Reporter: Muhammad Yazid | Editor: Yudho Winarto
KATA orang bijak, membuat perencanaan berarti sudah setengah jalan untuk mencapai keberhasilan. Ada pula ungkapan, pekerjaan yang tanpa perencanaan sama saja dengan merencanakan kegagalan.
Omong-omong perencanaan, Kementerian Energi dan Sumber Daya Mineral (ESDM) telah lama memberikan restu kepada PT Freeport Indonesia dan PT Newmont Nusa Tenggara terkait perpanjangan ekspor tembaga olahan tanpa pemurnian alias konsentrat. Namun, rekomendasi izin tersebut menafikan satu syarat dari perusahaan, yakni pelaporan rencana tahapan pembangunan pabrik pemurnian (smelter) untuk enam bulan ke depan.
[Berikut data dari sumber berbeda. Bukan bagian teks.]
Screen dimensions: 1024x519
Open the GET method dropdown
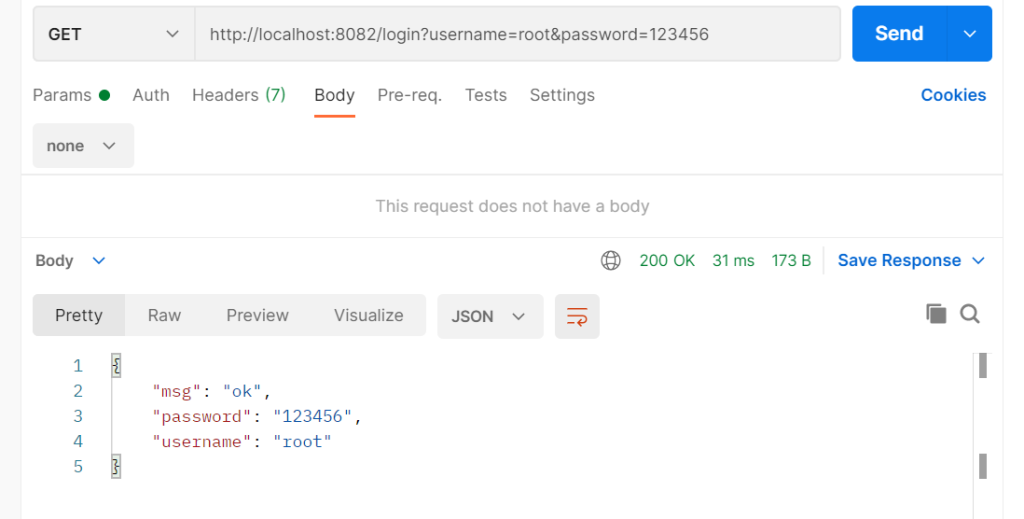click(x=113, y=34)
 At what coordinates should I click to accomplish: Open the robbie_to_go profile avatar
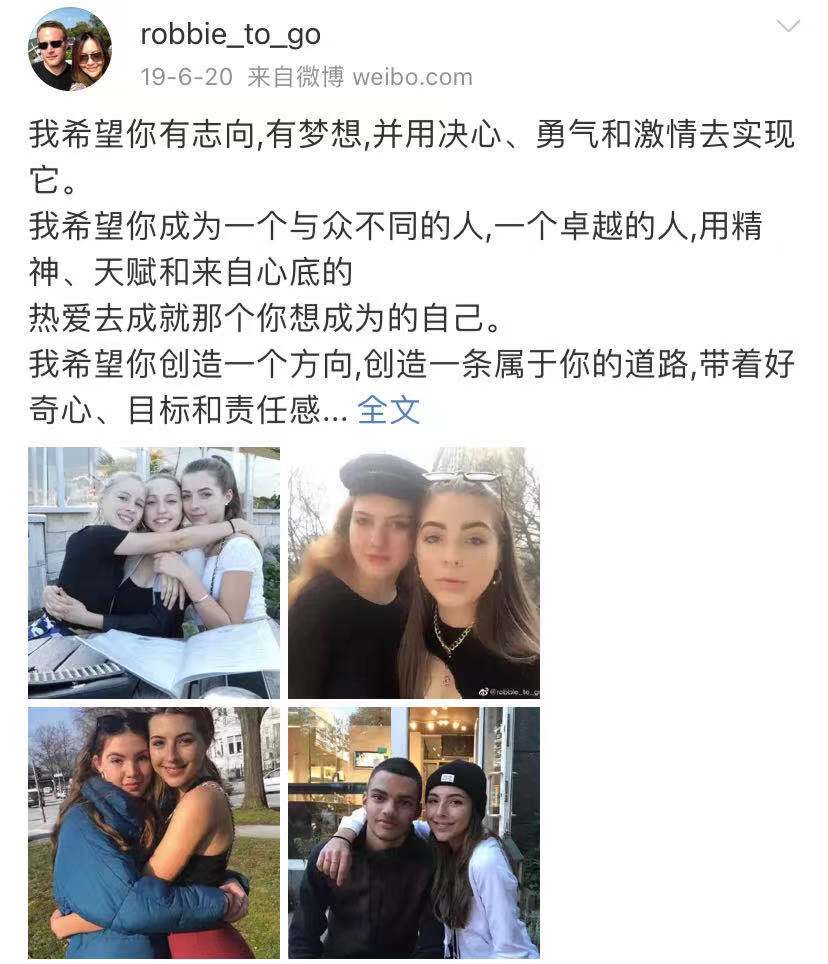(x=70, y=49)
Freeport memperoleh perpanjangan izin ekspor sejak 25 Januari silam sampai 25 Juli depan. Sementara, kegiatan ekspor Newmont dibuka sejak 18 Maret lalu dan berlaku enam bulan ke depan.
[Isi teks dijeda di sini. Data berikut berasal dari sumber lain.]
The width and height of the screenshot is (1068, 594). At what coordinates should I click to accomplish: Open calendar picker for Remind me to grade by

Meskipun berbeda perusahaan, namun kedua tambang raksasa ini sama-sama akan menyuplai konsentrat ke smelter yang akan dibangun Freeport bersama Mitsubishi Corporation di Gresik, Jawa Timur dengan kapasitas 2 juta ton per tahun. Tapi, pabrik yang digadang-gadang akan menghabiskan biaya US$ 2,3 miliar sampai kini masih abu-abu.
Parahnya, meskipun kegiatan ekspor sudah berjalan lebih dari tiga bulan, namun rencana pembangunan smelter untuk enam bulan ke depan masih belum dilaporkan. Baik menyoal target pencapaian tahapan pembangunan maupun nilai investasi yang akan dikeluarkan, semuanya masih belum jelas.
R Sukhyar, Direktur Jenderal Mineral dan Batubara Kementerian ESDM mengatakan, pemerintah memberikan izin ekspor kepada Freeport dengan jaminan perusahaan tersebut akan segera melaporkan rencananya paling lambat April 2015. Freeport diminta memberikan rencana smelter tembaga yang akan dibangun bersama partner baru yaitu Mitsubishi dari sebelumnya Outotec.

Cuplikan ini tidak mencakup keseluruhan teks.